## Source
^^^^^^^^^^^^^^^^
Initially, Roberts intended to have the switching done by the mainframes that ARPA wanted to connect. But small, speedy minicomputers were just then appearing, and an adviser, Wesley Clark of Washington University in St. Louis, persuaded him to assign one of them to each of the research centers as a switch. Unlike the mainframes, which came from a variety of manufacturers, these so-called interface message processors, or IMPs, could have standardized routing software, which would save on programming costs and allow easy upgrades. In early 1969 the job of building and operating the network was awarded to the consulting firm of Bolt Beranek and Newman, Inc. (BBN), in Cambridge, Massachusetts. Although modest in size, BBN employed a stellar cast of engineers and scientists, drawn largely from nearby Harvard University and MIT.
^^^^^^^^^^^^^^^^
## Rows
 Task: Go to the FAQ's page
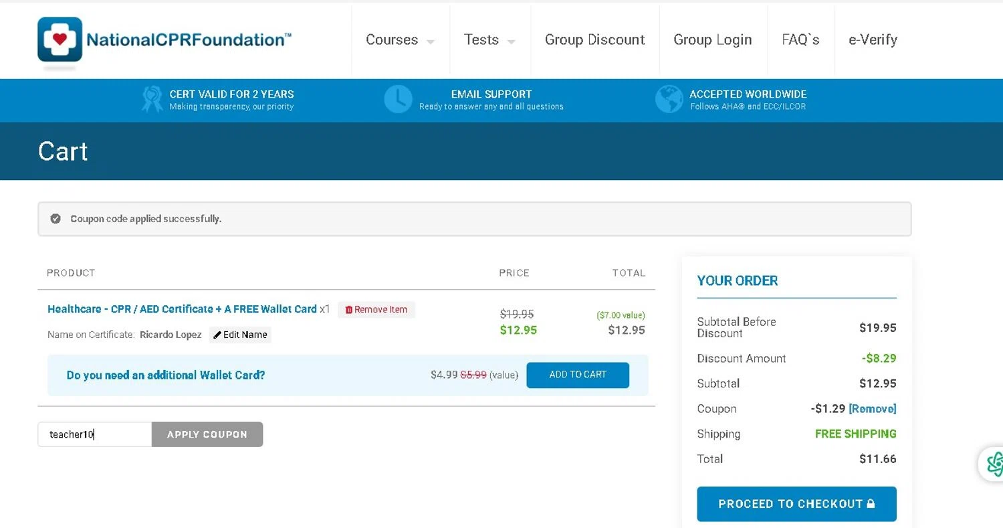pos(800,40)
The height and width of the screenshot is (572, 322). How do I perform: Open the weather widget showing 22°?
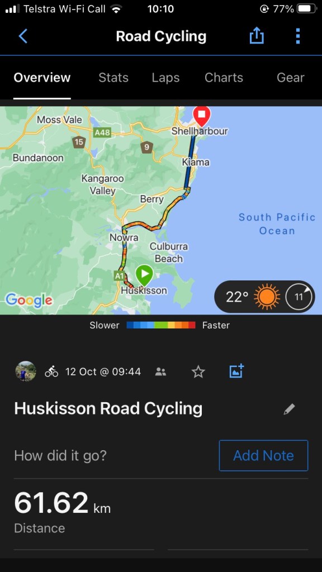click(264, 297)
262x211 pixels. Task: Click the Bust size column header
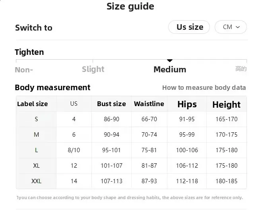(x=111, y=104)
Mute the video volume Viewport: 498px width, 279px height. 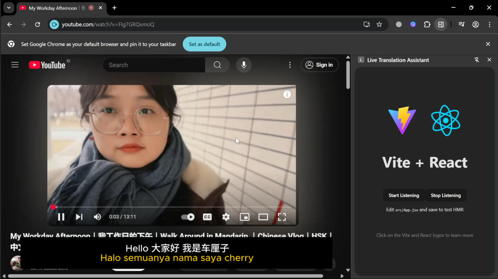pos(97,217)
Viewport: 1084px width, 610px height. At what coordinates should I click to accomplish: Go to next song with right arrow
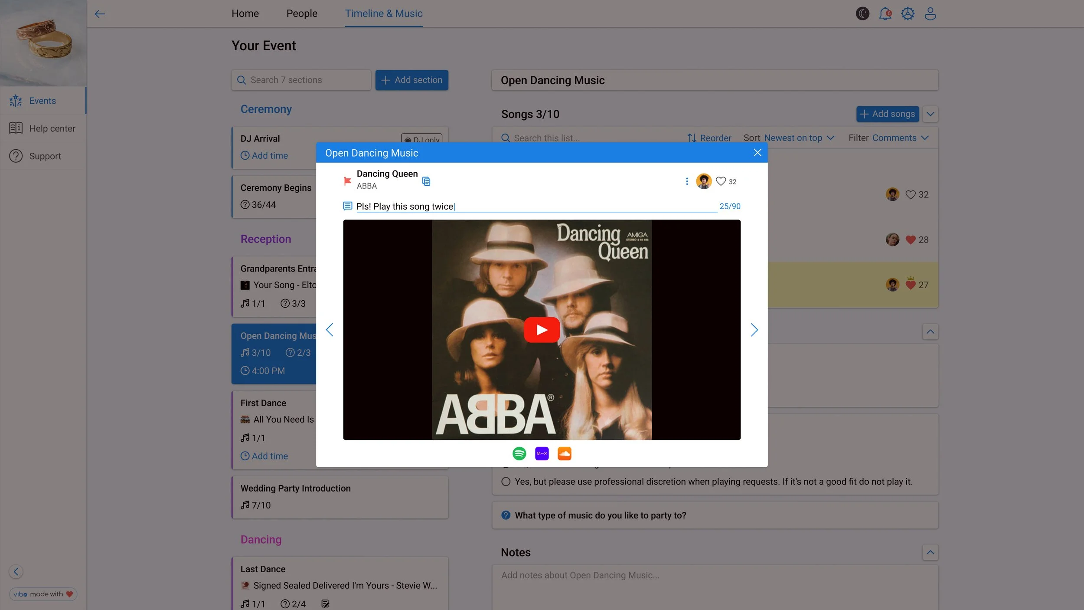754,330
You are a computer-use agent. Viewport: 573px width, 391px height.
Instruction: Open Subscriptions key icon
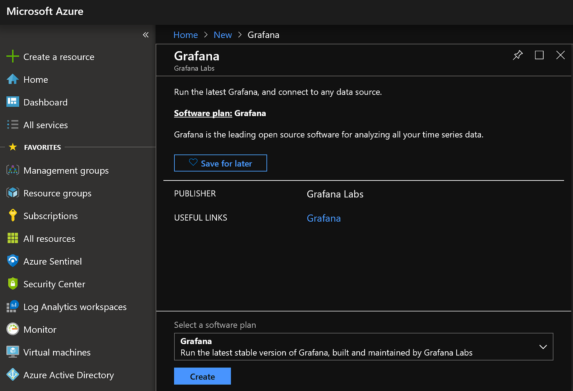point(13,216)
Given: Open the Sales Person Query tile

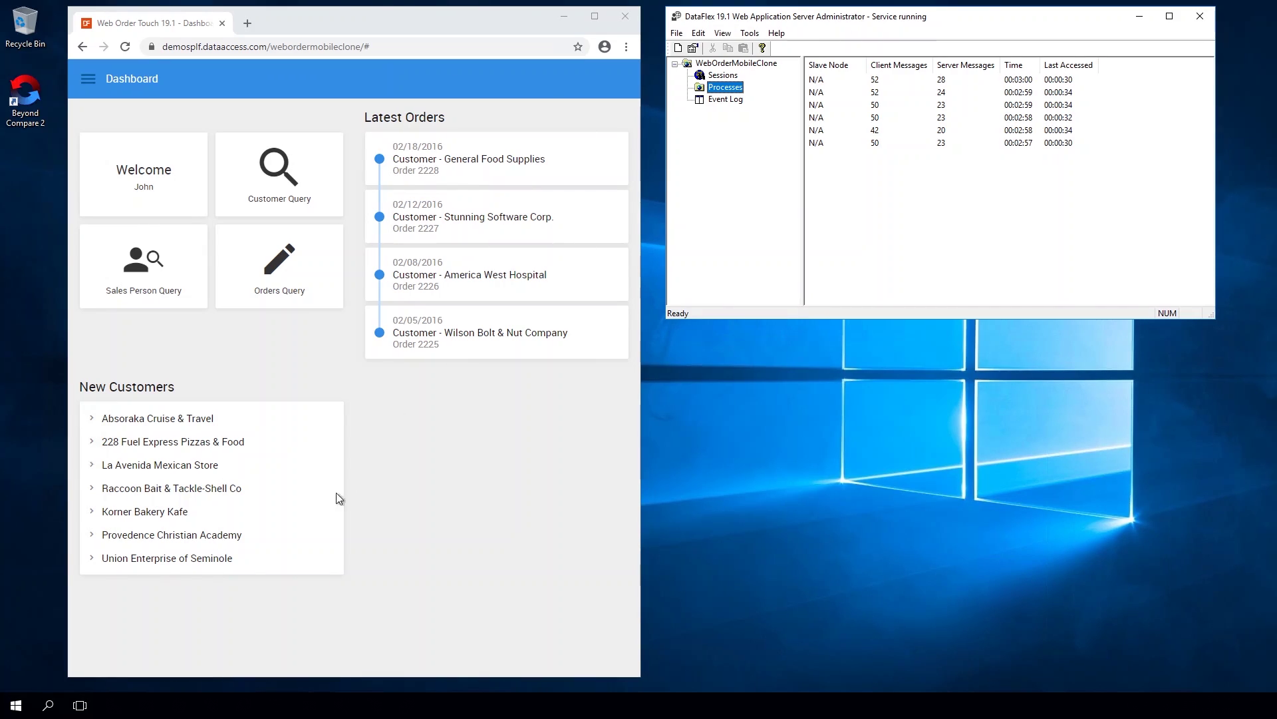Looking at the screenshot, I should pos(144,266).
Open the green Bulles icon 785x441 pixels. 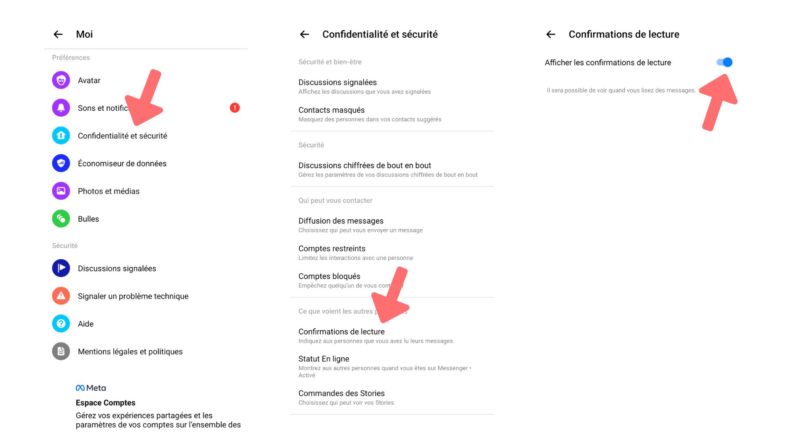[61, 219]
^^^^^^^^^^^^^^^^
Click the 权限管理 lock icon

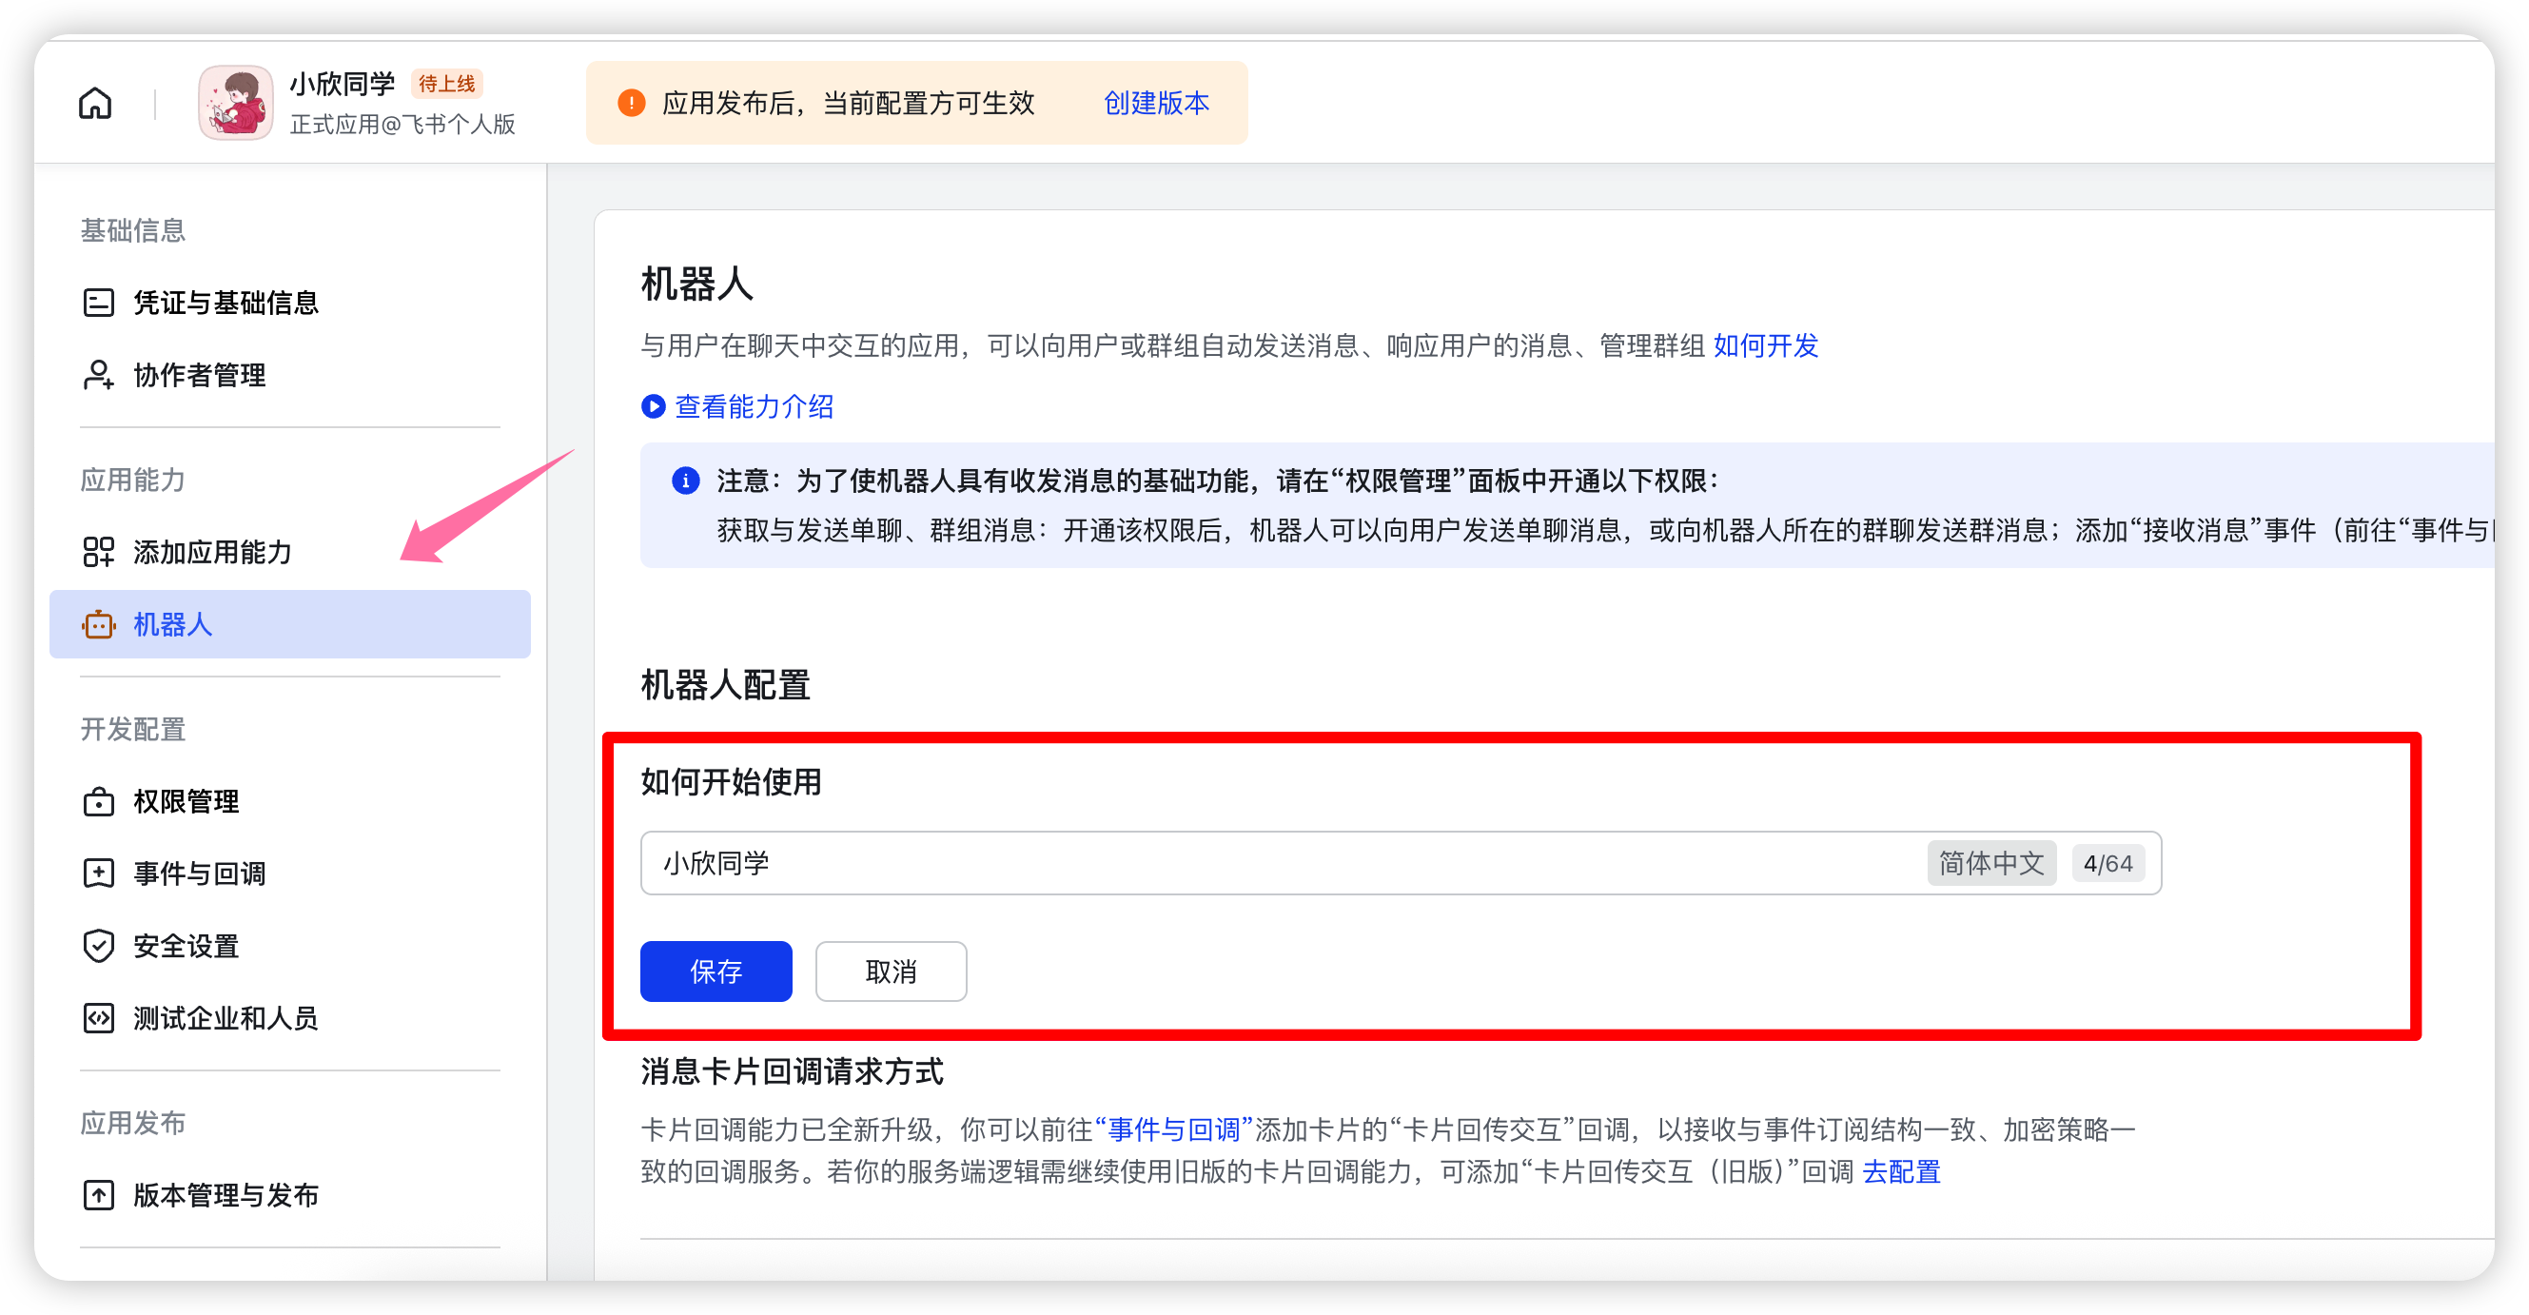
^^^^^^^^^^^^^^^^
## Required task A
Condense the paragraph of the ARPA network passage that opens "Initially, Roberts intended" into a short bulleted list that keeps its main facts.
## Required task B
Reproduce the portion of the ARPA network passage starting at "Initially, Roberts intended" and ending at "University and MIT.".
## Required task C
Write what comes next in the ARPA network passage, picking up after its final sentence.
The records come from a separate source.

## Expected answer A
- Roberts first planned for the mainframes that ARPA wanted to connect to do the switching.
- Wesley Clark of Washington University in St. Louis persuaded him to put one of the new small, fast minicomputers at each research center as a switch.
- These interface message processors (IMPs) could run standardized routing software, unlike the mainframes from various manufacturers. That would cut programming costs and make upgrades easy.
- In early 1969 the job of building and operating the network went to Bolt Beranek and Newman, Inc. (BBN), a consulting firm in Cambridge, Massachusetts.
- BBN was modest in size but had top engineers and scientists, drawn largely from Harvard University and MIT.

## Expected answer B
Initially, Roberts intended to have the switching done by the mainframes that ARPA wanted to connect. But small, speedy minicomputers were just then appearing, and an adviser, Wesley Clark of Washington University in St. Louis, persuaded him to assign one of them to each of the research centers as a switch. Unlike the mainframes, which came from a variety of manufacturers, these so-called interface message processors, or IMPs, could have standardized routing software, which would save on programming costs and allow easy upgrades. In early 1969 the job of building and operating the network was awarded to the consulting firm of Bolt Beranek and Newman, Inc. (BBN), in Cambridge, Massachusetts. Although modest in size, BBN employed a stellar cast of engineers and scientists, drawn largely from nearby Harvard University and MIT.

## Expected answer C
Roberts had outlined what the IMPs would do. First, they would break data from a host mainframe into packets of about 1,000 bits each, attaching source and destination information to each packet, along with digits used to check for transmission errors. The IMPs would then choose optimal routes for the individual packets and reassemble the message at the other end. All the traffic would flow on leased telephone lines that could handle 50,000 bits per second. The BBN team, led by Robert Kahn of MIT, worked out the details and devised an implementation strategy. ARPANET was up and running at four sites by late 1969. At first, just four time-sharing computers were connected, but more hosts and nodes quickly followed, and the network was further expanded by reconfiguring the IMPs so they could accept data from small terminals as well as mainframes.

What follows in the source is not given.